* _Brano fornito_
════

Lo stile multimediale

Multimedia. From Wagner to virtual reality, a cura di R. Packer e Ken Jordan

Pubblicato il 02/09/2002 / di / ateatro n. 042

Cosa unisce Richard Wagner e William Gibson, Pierre Lévy e Marinetti, William Burroughs e Moholy- Nagy? Una parola, multimedialità.
Randall Packer e Ken Jordan hanno recentemente raccolto per la Norton un’interessante antologia di testi che, auspice il guru della fantascienza cyberpunk William Gibson che ne ha firmato la prefazione e un testo inedito, propone un percorso storico intorno al divenire multimediale delle arti (e non semplicemente una storia delle tecnologie multimediali). Una trasformazione interna alla scrittura, alla composizione, alla visione, alla forma della creazione d’arte dalla fine dell’Ottocento ad oggi di cui sarebbe responsabile la natura “mutevole” dell’oggetto artistico “multimedializzato” ante litteram: “Multimedia’s most consistent quality will be its relentlessly changing nature”.

════

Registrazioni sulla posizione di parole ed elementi

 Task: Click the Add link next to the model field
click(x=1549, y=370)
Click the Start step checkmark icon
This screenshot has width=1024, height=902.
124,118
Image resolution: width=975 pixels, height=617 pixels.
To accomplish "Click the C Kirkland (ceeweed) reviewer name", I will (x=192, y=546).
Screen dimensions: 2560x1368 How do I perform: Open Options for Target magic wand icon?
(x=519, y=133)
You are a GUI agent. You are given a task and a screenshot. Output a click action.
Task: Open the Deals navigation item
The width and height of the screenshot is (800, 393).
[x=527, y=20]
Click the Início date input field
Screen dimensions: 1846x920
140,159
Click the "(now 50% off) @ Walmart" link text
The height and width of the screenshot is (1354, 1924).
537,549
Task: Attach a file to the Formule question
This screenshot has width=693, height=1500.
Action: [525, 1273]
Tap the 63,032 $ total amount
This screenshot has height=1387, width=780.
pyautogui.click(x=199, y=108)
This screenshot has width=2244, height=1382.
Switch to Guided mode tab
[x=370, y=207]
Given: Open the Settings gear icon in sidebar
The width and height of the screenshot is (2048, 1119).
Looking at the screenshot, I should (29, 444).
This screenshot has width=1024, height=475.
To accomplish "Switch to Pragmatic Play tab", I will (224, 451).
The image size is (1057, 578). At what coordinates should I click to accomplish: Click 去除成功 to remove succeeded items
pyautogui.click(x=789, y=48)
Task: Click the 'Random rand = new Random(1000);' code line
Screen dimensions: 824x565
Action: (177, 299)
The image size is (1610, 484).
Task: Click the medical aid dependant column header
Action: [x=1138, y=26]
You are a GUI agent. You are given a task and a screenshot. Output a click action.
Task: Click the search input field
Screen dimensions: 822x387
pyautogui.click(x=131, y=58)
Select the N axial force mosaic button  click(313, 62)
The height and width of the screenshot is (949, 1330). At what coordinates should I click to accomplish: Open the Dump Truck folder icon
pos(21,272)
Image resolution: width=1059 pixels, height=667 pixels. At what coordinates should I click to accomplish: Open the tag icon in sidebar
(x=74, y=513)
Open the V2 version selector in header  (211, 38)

════

In base al brano sullo stile multimediale, spieghi a che cosa sarebbe dovuta la trasformazione delle arti avvenuta dalla fine dell'Ottocento a oggi.

Il brano attribuisce questa trasformazione alla natura "mutevole" dell'oggetto artistico "multimedializzato" ante litteram. Tale trasformazione riguarda la scrittura, la composizione, la visione e la forma della creazione d'arte. A sostegno si cita la frase "Multimedia's most consistent quality will be its relentlessly changing nature".